As it happens, the old adage, “you are what you eat” usually holds true. What we consume and how we consume it affects how the trillions of cells in our bodies function. For students especially, eating has the ability to influence our mood, sleeping patterns, energy levels, and immune systems, all of which can be affected by the lack of sleep, exam stress, and lack of self-care students tend to experience.

In order to optimize the functioning of our brain and body, we have to start with what we’re feeding our cells. This means cleaning up the way we eat.
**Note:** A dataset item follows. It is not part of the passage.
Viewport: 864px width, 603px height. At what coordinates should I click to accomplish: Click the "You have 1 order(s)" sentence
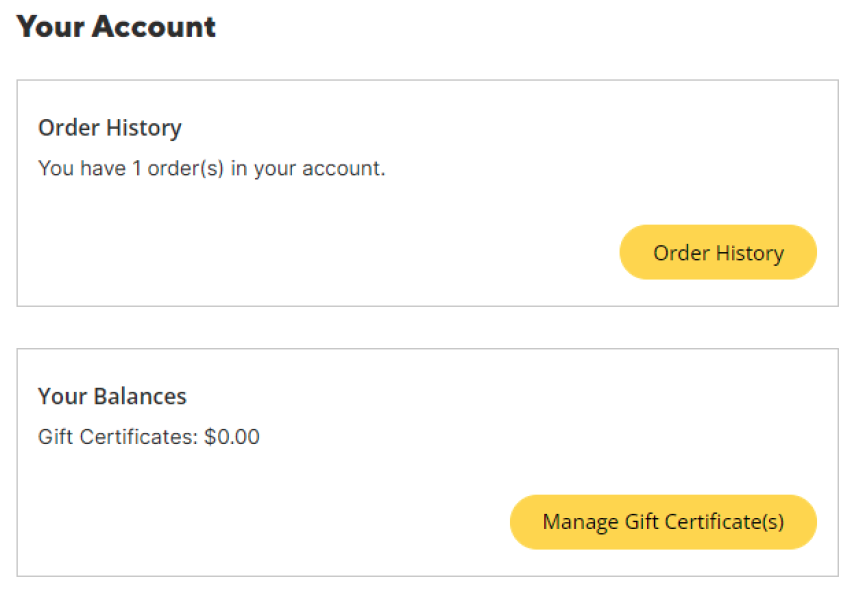click(x=211, y=168)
The concept of “clean eating” emerged out of programs like the South Beach Diet and gluten-free trend which advocate for eating more or less of a certain type of nutrient — like carbs or protein. The basis of clean eating is to consume food in the most natural and unrefined state possible. Although the concept has received a bad reputation for being too restrictive and expensive, basic principles of clean eating — like choosing foods that are nutritious and unprocessed — are changes we can all benefit from.
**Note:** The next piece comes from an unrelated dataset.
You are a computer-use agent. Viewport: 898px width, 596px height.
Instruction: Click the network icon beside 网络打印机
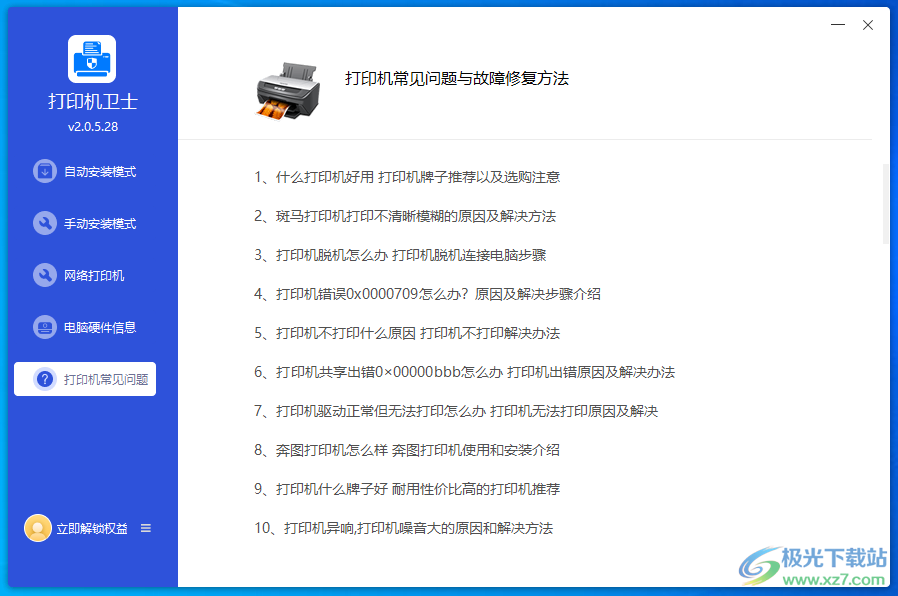[44, 275]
To get everyone started on their journey to optimum health, here are five ways you can clean up your diet.

1. Avoid packaged foods

Although not all packaged foods are bad, like chickpeas and oats, most foods that come in a package are heavily processed. Many processed foods contain additives, preservatives, excess sugar, and sodium. These can have negative effects on our health — not to mention our waistlines. One way to distinguish between “good” packaged foods and “bad” packaged foods is to look at the ingredient list. If the list is full of ingredients you can’t pronounce or is longer than 10 ingredients, it’s best to leave it on the shelf.

Tip: Prepare your meals at the start of every week so you don’t feel the need to buy something fast or pre-packaged when you’re running between classes.

2. Hydrate with water

Juice and soda may momentarily quench your thirst, but these beverages cannot replace the superpowers of water. It’s very easy for students to get caught up in busy routines and forget to stay hydrated, but drinking regular amounts of water throughout the day is important for optimizing your health. The amount of water you should drink in a day depends on your activity level, but the standard is generally eight to ten glasses. Staying hydrated with water is crucial for eliminating toxins from your body, keeping your energy high, and your mind sharp.

Tip: Carry around a large, measured water bottle so you can keep track of how much water you’re drinking throughout the day, making you more conscious of staying hydrated.

3. Fill up on veggies

Vegetables contain essential vitamins and nutrients that are necessary to keep us looking and feeling our best. They also contain fiber, which is not only vital for maintaining a healthy digestive system, but also helps you feel full longer. Besides the nutritional value, one of the advantages of loading up on veggies is that they’re low in calories, so you can eat large portions without worrying about the scale. Adding a serving of vegetables to each meal will do wonders for your body and immune system.

Tip: Vegetables can be cooked a number of different ways and can be mixed with a variety of other foods, so get creative and experiment with different recipes!

4. Satisfy your sweet tooth with fruit

A crucial part of clean eating is reducing your sugar intake. Anyone with a sweet tooth knows how difficult avoiding donuts or cookies can be when you get a wicked craving, but swapping unhealthy sweets for nature’s candy is a smart way to curb that craving. Fruit is rich in fiber and essential nutrients. It also contains natural sugars, which makes it a sweet and healthy snack.

Tip: If you find eating plain fruit boring, try mixing it with Greek yogurt and granola, and turn it into a nutritious parfait.

5. Focus on the composition of calories, not just the number of calories

Unfortunately, it’s become mainstream to obsessively count every calorie consumed in a day. 100 calories of candy is very different from 100 calories of vegetables, and your body knows the difference. Rather than focusing solely on how many calories you’re consuming each day, focus on the nutrients you’re consuming. Incorporate a balance of healthy fats, lean protein, and complex carbohydrates within your daily caloric intake and your body will thank you for it.

Tip: Shop the nutrient-rich perimeter of the grocery store, and avoid roaming the isles stocked with packaged and processed foods.